Size Partitioning Store

Route objects to different stores based on size.
{
  "size_partitioning": {
    "size": "128mib",
    "lower_store": {
      "redis_store": { ... }
    },
    "upper_store": {
      "experimental_cloud_object_store": { ... }
    }
  }
}
Behavior:
  • Objects < 128 MiBlower_store (Redis)
  • Objects ≥ 128 MiBupper_store (S3)
Use Case: Redis for small blobs (fast), S3 for large blobs (scalable).
Only use on CAS stores where size is accurate.

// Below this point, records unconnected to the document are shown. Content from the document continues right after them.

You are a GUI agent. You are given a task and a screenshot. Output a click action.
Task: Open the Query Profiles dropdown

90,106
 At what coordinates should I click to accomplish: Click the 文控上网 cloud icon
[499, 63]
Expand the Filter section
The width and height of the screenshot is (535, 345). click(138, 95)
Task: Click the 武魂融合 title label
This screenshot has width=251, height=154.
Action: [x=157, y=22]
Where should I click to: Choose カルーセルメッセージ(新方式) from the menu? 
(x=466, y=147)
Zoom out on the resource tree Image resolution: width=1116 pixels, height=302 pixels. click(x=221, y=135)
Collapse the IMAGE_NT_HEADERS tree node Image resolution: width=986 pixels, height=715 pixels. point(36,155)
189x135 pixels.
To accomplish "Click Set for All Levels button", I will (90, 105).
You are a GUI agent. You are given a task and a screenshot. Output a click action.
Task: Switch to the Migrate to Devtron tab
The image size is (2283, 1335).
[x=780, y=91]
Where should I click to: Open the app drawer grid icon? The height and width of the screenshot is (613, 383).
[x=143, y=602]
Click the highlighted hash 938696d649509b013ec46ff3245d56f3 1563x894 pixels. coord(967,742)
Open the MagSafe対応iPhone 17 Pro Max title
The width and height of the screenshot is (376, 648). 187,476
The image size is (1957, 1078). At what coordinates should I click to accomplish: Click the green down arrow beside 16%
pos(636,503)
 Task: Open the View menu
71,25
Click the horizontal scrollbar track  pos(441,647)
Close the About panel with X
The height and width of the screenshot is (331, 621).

Do not use on AC stores.

Verify Store

Validate uploads to prevent corruption.
{
  "verify": {
    "backend": { "memory": { ... } },
    "verify_size": true,
    "verify_hash": true
  }
}
Checks:
  • verify_size: Ensure uploaded size matches digest size
  • verify_hash: Recompute hash and verify it matches digest

CAS Stores

Enable both verify_size and verify_hashPrevents corrupt data from entering the cache.

AC Stores

Disable both checksAction results are not content-addressed.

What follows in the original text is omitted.